§ **Verifique sua compreensão**
a) Segundo o texto sobre a fosfoetanolamina, o que levou os cientistas detentores da patente a questionar a veracidade das análises dos laboratórios? Responda em até três frases.
b) Transcreva do texto sobre a fosfoetanolamina o trecho que vai de "Na mesma resposta, a" até "realizadas pelos laboratórios.".
c) Diga se cada afirmação a seguir concorda com o texto sobre a fosfoetanolamina. Responda sim ou não e cite literalmente as palavras do texto que decidem. (i) A lei 13.269 foi sancionada pela presidente Dilma Rousseff. (ii) Segundo a reportagem, a composição das pílulas tinha no mínimo 32,2% de fosfoetanolamina. (iii) Jailson de Andrade deu entrevista ao programa Fantástico no dia 13 de abril.

§ **Texto fornecido**

———

Na mesma resposta, a instituição informa que "o grau de pureza da fosfoetanolamina, monoetanolamina e fosbisetanolamina utilizadas nos ensaios in vitro pelo CIEnP foram maiores que 98%". A nova revelação contradiz os resultados divulgados e que suscitaram dúvidas quanto a eficácia e segurança da pílula, dias antes da sua sanção pela Presidência da República. O conteúdo do ofício levou aos cientistas detentores da patente a questionarem a veracidade das analises realizadas pelos laboratórios.


Reprodução

A fosfoetanolamina teve o seu uso liberado na semana passada, com a aprovação da lei 13.269 de 13 de abril de 2016, sancionada pela presidente Dilma Rousseff. Após a divulgação dos resultados dos estudos contratados por uma força-tarefa ministerial, que deu ênfase a quantidade de impurezas detectadas nas pílulas, a Agência Nacional de Vigilância Sanitária (Anvisa) e a comunidade médica recomendaram a não aprovação da lei. 

O secretário de Políticas e Programas de Pesquisa e Desenvolvimento do MCTI, Jailson de Andrade, descartou em seu discuso no Senado a possibilidade da Unicamp ter sintetizado cápsulas do composto para as suas análises, o que contradiz o resultado do próprio relatório encomendado pela força-tarefa. Em entrevista ao programa Fantástico, da Rede Globo, no dia 10 de abril, Andrade destaca a quantidade de contaminantes encontrados nas pílulas  estudas pelos laboratórios, incluindo os testes da Unicamp. De acordo com a reportagem, os estudos bancados pelo MCTI apontam que a molécula usada no composto não age contra o câncer e a composição possui um máximo de 32,2% de fosfoetanolamina, sendo os outros elementos químicos de impurezas.

———

§ **Registros de dados**

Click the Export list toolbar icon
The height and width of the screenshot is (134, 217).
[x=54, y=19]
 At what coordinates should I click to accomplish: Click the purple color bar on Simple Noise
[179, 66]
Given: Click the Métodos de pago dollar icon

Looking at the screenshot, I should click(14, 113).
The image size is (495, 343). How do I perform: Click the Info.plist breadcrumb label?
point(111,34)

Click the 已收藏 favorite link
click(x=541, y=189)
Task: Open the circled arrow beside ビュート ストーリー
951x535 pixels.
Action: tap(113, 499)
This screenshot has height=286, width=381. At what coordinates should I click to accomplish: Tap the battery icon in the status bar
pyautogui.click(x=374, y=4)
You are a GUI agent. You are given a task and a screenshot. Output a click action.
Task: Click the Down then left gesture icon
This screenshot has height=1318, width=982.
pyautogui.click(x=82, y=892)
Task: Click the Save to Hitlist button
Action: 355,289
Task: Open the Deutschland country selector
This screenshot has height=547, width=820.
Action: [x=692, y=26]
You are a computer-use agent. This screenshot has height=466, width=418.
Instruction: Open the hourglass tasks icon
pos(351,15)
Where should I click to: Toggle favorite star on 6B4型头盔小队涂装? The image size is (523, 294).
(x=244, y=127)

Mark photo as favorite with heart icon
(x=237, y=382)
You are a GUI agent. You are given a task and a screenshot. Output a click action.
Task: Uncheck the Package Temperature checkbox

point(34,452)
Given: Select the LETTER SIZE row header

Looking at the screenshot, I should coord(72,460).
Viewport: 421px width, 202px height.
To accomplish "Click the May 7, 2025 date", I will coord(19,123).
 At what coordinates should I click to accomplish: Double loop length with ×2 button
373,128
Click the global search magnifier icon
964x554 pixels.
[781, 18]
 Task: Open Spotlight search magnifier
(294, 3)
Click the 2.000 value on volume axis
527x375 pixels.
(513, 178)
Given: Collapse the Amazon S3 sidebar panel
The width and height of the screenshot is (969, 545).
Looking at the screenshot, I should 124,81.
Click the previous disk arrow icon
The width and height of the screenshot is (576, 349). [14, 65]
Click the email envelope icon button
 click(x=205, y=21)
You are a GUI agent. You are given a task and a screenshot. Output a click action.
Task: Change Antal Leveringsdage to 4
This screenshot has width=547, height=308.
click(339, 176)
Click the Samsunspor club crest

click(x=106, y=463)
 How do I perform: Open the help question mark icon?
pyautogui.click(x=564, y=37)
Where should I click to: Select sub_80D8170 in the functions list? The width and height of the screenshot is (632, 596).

———

§ **Respostas em ordem**
a) Segundo o texto, foi o conteúdo do ofício que levou os cientistas a questionar as análises. O texto relata que a instituição informou um grau de pureza maior que 98% para a fosfoetanolamina, a monoetanolamina e a fosbisetanolamina usadas nos ensaios in vitro pelo CIEnP. Essa nova revelação contradiz os resultados divulgados, que haviam suscitado dúvidas quanto à eficácia e à segurança da pílula.

b)
Na mesma resposta, a instituição informa que "o grau de pureza da fosfoetanolamina, monoetanolamina e fosbisetanolamina utilizadas nos ensaios in vitro pelo CIEnP foram maiores que 98%". A nova revelação contradiz os resultados divulgados e que suscitaram dúvidas quanto a eficácia e segurança da pílula, dias antes da sua sanção pela Presidência da República. O conteúdo do ofício levou aos cientistas detentores da patente a questionarem a veracidade das analises realizadas pelos laboratórios.

c)
(i) Sim: "sancionada pela presidente Dilma Rousseff".
(ii) Não: "a composição possui um máximo de 32,2% de fosfoetanolamina".
(iii) Não: "Em entrevista ao programa Fantástico, da Rede Globo, no dia 10 de abril".